I was insulting Matt by assuming that he would be ashamed of me and quick to safeguard himself from embarrassment.
But it didn’t help that I’d heard him arguing with his mother over the distinction between our classes.
Elizabeth didn’t want him to propose to me.
Her position had been clear from the few sentences I’d overheard before I’d hightailed it out of there.
The same sick, rejected feeling that had gripped me all the way back to Matt’s room that night returned with a vengeance.
I combatted it by making myself look as hot and expensive as possible.
When I walked into the private dining room he’d reserved at Marseilles—a red flag the size of a rain tarp at a Major League ball game—his expression was proof that I’d pulled off my sartorial mission.
Matt rose from the table, buttoning his jacket with one hand in the smooth motion of someone who’d been to a thousand fancy dinners and had the mannerisms so memorized, they were as unconscious as breathing.
“You look incredible,” he said, taking me in from my expertly curled hair to my form-fitting—but not too tight—black strapless dress with its notched neckline and all-over embroidery of jewel-toned flowers.
“Thanks.” I made a little turn in my strappy black stilettos. “I guess I clean up pretty good.”
He pulled my chair out for me and gave me a wink. “I know. I’ve taken enough showers with you.”
His hand skimmed the bare skin between my shoulder blades as I sat.
“So,” I said with a shaky exhale. “What’s the occasion?”
He returned to his chair. “I thought we had stuff to talk about, and it would be more fun over an incredible dinner.”
“No menus,” I observed.
“Prix fix.” He shrugged. “I hope you don’t mind?”
“Not at all.” I was getting used to dining experiences that were guided by the chef, not the person eating the food.
Is this the life you want? I asked myself. Is this better than what we had in California?
Shut up , I scolded my doubts. The only reason I was even asking those things of myself was because I was afraid. Because I wanted to run, the way I always wanted to run when things seemed too good to be true.

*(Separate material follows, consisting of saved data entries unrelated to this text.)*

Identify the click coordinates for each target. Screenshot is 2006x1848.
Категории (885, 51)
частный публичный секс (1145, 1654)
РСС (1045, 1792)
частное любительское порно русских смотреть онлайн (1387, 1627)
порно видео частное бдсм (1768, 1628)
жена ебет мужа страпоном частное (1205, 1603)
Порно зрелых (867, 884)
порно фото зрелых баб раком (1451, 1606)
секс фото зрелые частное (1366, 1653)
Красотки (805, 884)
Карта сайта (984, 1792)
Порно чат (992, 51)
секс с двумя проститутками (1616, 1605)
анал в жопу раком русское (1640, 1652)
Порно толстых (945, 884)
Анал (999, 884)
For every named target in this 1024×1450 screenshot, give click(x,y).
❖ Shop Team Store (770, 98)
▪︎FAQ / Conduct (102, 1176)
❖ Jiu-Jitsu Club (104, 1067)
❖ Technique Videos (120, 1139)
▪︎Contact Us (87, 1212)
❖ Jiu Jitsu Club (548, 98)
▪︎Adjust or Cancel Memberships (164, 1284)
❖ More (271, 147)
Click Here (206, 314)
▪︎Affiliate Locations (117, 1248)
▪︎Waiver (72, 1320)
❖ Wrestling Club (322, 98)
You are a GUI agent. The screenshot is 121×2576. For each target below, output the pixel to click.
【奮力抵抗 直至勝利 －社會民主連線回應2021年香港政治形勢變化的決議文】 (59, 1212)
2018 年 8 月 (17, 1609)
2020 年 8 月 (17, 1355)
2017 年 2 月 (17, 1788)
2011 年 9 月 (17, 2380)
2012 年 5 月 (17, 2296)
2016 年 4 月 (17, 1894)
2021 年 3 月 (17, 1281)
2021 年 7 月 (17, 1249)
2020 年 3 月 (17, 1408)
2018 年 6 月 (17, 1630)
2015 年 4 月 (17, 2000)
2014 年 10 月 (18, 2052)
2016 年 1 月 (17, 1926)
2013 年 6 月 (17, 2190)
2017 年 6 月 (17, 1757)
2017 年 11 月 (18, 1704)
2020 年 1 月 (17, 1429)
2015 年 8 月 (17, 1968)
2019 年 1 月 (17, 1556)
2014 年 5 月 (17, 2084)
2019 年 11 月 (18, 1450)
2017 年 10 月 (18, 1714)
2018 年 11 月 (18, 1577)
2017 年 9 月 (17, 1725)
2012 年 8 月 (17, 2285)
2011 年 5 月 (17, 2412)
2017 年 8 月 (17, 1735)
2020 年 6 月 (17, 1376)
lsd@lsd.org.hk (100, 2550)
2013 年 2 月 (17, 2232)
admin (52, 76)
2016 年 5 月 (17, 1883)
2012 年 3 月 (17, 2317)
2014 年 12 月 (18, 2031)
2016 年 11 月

My boyfriend, who I loved so much that I sniffed his shirts sometimes because I missed him while he was in the other room, the guy who was so sexually compatible with me that we were building a kink club together, was going to propose to me tonight.
And here I was, trying to sink it all before he even asked the question.
A sommelier entered with the first wine pairing and the appetizer course. I was sure both were delicious, but when I sipped from my glass, it tasted like licking wood.